The Safe Third Country Agreement is a policy implemented to better manage refugee claims and to avoid so-called “asylum shopping” between countries.
But it is also driving asylum seekers to make what the Canadian government calls “irregular” crossings to avoid being turned back at official border points.
Media captionIn 2017, hundreds of migrants were illegally crossing the US border into Canada each day
Since 2017, when President Donald Trump took office promising a crackdown on immigration, some 58,000 people have crossed into Canada from the US in that manner to make subsequent refugee claims.
Canada had been processing their claims until the coronavirus pandemic, when the Canadian government said they would be turned back.
There have been calls in Canada to suspend or renegotiate the agreement with the US.
What did the judge say?
Federal court judge Ann Marie McDonald ruled that the deal was in violation of a section of Canada’s Charter of Rights that bans the government from interfering in the right to life, liberty and security.

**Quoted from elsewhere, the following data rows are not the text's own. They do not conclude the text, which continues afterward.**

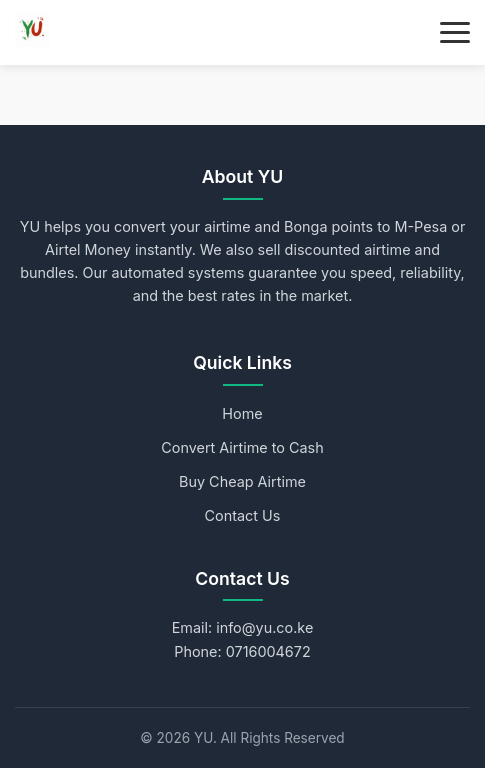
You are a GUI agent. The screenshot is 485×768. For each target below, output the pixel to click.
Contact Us (243, 515)
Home (242, 413)
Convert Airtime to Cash (242, 447)
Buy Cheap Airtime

“It is my conclusion, based upon the evidence, that ineligible STCA claimants are returned to the US by Canadian officials where they are immediately and automatically imprisoned by US authorities,” Judge McDonald said in her ruling.
“I have concluded that imprisonment and the attendant consequences are inconsistent with the spirit and objective of the STCA and are a violation of the rights guaranteed by section 7 of the [Charter of Rights and Freedoms],” she continued.
But the judge delayed the ruling for six months to allow Canada’s parliament and the US Congress to respond. The ruling can also be appealed.
US immigration authorities not have yet to comment on the ruling.
A spokeswoman for the Canadian Minister of Public Safety and Emergency Preparedness told BBC News that they are “aware of the Federal Court’s decision and are currently reviewing it”.